*EXERCISE*.
I need the lines below from the one with "[button] (208, 737)" down to the one with "Resources (1091, 105)" reproduced exactly, both ends included, and nothing else.

Stored records
◆ ◆ ◆ ◆ ◆
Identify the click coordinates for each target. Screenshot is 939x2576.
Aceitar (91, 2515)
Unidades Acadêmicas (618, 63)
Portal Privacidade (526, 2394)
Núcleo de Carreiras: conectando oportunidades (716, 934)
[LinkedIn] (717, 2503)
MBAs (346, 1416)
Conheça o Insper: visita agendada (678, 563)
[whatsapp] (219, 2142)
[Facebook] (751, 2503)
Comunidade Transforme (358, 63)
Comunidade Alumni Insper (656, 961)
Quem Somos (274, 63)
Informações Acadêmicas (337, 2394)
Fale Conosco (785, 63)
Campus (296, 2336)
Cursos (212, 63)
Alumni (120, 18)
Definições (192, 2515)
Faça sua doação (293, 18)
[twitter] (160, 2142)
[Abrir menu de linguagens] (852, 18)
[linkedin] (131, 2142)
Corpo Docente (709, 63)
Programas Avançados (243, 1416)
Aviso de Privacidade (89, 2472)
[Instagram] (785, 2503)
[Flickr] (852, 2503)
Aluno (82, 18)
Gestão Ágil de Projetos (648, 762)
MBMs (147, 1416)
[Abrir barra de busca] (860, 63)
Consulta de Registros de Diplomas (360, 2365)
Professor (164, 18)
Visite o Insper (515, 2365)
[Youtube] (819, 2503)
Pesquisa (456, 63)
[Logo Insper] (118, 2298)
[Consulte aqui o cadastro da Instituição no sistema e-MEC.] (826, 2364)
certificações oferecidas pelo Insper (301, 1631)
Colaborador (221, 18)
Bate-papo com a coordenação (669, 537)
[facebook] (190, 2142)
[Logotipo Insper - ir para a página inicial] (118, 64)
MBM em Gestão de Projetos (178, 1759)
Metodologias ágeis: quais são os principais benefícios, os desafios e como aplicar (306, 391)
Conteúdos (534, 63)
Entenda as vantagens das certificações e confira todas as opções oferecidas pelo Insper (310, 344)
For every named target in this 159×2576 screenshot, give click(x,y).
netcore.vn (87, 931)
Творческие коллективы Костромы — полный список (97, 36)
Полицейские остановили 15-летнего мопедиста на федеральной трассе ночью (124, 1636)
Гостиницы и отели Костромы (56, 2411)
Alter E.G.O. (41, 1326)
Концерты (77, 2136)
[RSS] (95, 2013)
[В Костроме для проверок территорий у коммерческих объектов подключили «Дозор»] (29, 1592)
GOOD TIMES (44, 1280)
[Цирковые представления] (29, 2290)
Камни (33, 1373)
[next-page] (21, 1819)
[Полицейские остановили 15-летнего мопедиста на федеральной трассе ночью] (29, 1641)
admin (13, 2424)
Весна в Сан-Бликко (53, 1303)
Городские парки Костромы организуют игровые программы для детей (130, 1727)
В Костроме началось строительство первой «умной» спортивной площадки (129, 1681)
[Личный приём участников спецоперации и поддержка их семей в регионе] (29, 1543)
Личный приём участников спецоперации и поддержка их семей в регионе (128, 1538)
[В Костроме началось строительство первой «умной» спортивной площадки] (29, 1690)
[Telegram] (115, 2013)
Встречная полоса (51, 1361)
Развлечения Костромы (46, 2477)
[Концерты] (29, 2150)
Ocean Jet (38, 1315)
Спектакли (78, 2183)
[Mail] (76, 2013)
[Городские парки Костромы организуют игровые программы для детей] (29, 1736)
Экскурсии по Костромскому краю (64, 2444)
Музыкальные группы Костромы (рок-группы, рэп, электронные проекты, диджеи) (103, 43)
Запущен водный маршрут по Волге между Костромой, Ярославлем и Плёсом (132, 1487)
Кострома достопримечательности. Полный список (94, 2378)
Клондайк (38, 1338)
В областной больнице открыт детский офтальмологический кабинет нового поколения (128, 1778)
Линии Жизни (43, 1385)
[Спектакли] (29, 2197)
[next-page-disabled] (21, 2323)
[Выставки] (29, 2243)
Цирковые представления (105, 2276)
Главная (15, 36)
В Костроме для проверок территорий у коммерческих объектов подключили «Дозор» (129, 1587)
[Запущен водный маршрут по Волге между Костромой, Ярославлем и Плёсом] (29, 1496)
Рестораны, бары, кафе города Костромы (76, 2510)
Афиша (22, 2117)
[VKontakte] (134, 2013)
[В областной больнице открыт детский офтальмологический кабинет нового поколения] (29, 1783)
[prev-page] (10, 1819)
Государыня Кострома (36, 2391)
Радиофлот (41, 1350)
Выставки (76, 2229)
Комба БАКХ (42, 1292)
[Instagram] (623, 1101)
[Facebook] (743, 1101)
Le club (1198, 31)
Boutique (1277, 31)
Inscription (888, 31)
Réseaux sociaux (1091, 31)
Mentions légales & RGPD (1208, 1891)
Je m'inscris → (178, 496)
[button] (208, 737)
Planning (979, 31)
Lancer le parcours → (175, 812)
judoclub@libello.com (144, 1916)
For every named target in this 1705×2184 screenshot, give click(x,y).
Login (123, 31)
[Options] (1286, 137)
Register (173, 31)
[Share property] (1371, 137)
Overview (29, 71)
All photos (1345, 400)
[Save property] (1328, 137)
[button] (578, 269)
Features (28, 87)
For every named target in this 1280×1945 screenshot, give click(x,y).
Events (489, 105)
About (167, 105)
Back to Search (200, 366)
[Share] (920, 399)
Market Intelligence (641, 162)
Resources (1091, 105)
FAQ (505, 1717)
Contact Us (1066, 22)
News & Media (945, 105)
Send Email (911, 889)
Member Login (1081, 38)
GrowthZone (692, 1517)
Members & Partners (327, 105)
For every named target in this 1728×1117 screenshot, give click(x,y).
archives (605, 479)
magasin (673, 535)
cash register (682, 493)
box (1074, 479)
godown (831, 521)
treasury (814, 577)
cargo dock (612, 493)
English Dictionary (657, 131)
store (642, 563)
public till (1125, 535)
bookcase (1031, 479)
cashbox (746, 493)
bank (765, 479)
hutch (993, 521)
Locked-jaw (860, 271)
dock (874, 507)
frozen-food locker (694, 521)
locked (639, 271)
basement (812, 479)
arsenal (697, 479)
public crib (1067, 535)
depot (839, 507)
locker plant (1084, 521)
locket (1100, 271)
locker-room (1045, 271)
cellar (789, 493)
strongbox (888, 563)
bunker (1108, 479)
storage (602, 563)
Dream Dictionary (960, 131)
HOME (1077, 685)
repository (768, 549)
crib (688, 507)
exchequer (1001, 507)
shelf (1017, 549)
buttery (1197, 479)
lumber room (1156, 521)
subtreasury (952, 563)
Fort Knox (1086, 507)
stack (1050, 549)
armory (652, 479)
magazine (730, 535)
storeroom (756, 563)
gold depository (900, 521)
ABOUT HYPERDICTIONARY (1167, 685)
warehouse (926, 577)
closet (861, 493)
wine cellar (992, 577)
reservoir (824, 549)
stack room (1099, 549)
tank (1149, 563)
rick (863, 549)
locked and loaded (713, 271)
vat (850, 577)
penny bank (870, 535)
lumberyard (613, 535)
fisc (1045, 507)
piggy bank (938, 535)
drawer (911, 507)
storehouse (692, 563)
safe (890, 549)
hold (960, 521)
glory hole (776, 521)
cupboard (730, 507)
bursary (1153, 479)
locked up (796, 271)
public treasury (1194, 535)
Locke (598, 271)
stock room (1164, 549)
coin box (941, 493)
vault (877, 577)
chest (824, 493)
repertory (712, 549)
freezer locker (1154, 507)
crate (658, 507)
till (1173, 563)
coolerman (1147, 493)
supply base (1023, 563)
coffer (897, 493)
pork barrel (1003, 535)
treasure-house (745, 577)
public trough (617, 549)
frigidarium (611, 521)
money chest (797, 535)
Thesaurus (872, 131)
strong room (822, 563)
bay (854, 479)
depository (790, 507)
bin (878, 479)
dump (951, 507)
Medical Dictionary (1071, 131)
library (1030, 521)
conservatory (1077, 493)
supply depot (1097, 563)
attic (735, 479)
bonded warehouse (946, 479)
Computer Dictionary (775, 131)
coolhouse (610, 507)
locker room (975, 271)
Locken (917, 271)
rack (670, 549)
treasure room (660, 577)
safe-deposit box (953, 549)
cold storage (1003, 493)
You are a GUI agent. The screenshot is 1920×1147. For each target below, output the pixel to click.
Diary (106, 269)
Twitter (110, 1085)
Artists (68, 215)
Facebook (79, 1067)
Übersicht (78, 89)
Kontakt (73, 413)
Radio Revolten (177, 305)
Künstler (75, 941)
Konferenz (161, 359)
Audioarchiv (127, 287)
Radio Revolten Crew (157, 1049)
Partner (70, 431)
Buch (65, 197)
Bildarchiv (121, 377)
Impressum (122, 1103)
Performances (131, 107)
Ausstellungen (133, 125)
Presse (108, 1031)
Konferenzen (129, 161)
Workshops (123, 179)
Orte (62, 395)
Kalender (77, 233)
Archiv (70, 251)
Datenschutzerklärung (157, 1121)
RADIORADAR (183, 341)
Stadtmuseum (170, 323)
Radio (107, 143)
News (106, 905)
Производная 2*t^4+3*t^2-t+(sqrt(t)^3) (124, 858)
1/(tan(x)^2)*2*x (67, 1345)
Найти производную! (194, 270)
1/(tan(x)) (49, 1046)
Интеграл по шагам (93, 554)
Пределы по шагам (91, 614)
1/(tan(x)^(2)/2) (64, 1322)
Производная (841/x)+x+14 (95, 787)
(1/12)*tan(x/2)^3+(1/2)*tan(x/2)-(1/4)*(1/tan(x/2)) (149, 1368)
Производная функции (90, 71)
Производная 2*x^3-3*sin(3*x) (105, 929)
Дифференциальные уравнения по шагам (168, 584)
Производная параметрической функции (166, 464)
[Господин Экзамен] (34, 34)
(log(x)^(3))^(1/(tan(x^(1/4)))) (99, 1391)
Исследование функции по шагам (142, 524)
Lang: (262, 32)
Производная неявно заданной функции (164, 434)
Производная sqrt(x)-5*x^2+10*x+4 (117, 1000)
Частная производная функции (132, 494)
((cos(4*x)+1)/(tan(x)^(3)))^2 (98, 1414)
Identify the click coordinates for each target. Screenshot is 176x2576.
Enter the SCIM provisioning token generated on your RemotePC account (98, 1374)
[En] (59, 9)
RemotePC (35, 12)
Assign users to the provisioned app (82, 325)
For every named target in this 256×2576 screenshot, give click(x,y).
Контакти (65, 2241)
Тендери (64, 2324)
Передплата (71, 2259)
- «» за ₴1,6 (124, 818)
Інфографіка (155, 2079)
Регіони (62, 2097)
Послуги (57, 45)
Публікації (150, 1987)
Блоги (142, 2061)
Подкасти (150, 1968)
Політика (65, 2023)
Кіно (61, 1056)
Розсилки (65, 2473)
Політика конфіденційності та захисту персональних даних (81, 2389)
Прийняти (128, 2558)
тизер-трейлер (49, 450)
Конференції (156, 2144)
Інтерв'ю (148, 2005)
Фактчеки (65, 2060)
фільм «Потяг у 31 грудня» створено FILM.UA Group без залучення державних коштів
◆ ◆ ◆ ◆ ◆
*SOLUTION FOR THIS EXERCISE*.
[button] (208, 737)
Planning (979, 31)
Lancer le parcours → (175, 812)
judoclub@libello.com (144, 1916)
For every named target in this 1705×2184 screenshot, give click(x,y).
Login (123, 31)
[Options] (1286, 137)
Register (173, 31)
[Share property] (1371, 137)
Overview (29, 71)
All photos (1345, 400)
[Save property] (1328, 137)
[button] (578, 269)
Features (28, 87)
For every named target in this 1280×1945 screenshot, give click(x,y).
Events (489, 105)
About (167, 105)
Back to Search (200, 366)
[Share] (920, 399)
Market Intelligence (641, 162)
Resources (1091, 105)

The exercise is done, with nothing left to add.